BIA measurements are relatively easy to perform with minimal burden and therefore well suited to measure body composition in vulnerable older patients. However, use of BIA may have some drawbacks as it could have been influenced by the hydration status of older patients. BIA estimates body composition by the difference in impedance of various tissues. Adipose tissue contains a relatively low amount of water compared to muscle tissue and therefore has higher impedance. A previous study of 200 acutely admitted older patients found a high prevalence of dehydration at hospital admission, which decreased during hospitalization [33]. In the same study the prevalence of malnutrition, based on the nutritional risk screening (NRS 2002), did not differ between the euhydrated and the dehydrated group. Taken together, fat tissue may have been overestimated during the measurements at admission, resulting in lower appendicular lean- and fat free mass in both the low-risk and the high-risk group. The increase of appendicular lean mass could be explained by this phenomenon. A decrease of fat free mass may have been masked in both groups.

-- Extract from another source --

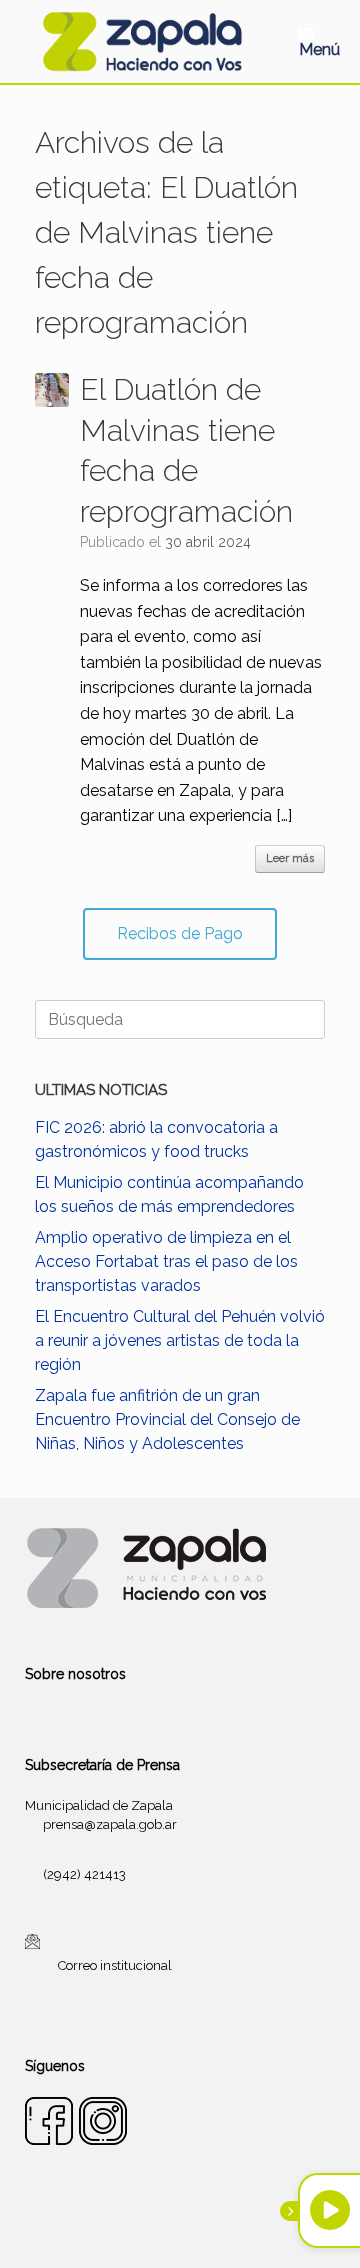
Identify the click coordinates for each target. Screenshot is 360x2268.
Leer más (290, 858)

This study included 378 participants at admission and ended up with 224 participants, of whom 179 participants with two measurements of muscle mass parameters. This implies that the study was slightly underpowered. Nevertheless, this study is the biggest until now reporting follow up data [34] and the standard deviation of skeletal muscle index was much smaller compared to the previous study [25], giving this study enough power to draw conclusions.

Strengths and limitations

The large inception cohort of a relevant group of patients who were acute or elective admitted to different wards of surgical and non-surgical specialisms ensured heterogeneity in this study. However, the observational design did not allow us to draw conclusions concerning possible interventions. Furthermore, the use of BIA instead of magnetic resonance imaging (MRI) or computed tomography (CT) scan and the standard hospital care for patients at risk of malnutrition may have influenced our results.

Conclusion

In older hospitalized patients, a high risk of malnutrition was significantly associated with lower absolute skeletal muscle-, appendicular lean-, fat free mass and the skeletal muscle index, but not with lower muscle strength. The risk of malnutrition was not associated with a change of these parameters during hospitalization. Further research is needed to determine the long-term impact of hospitalization on muscle mass in older patients.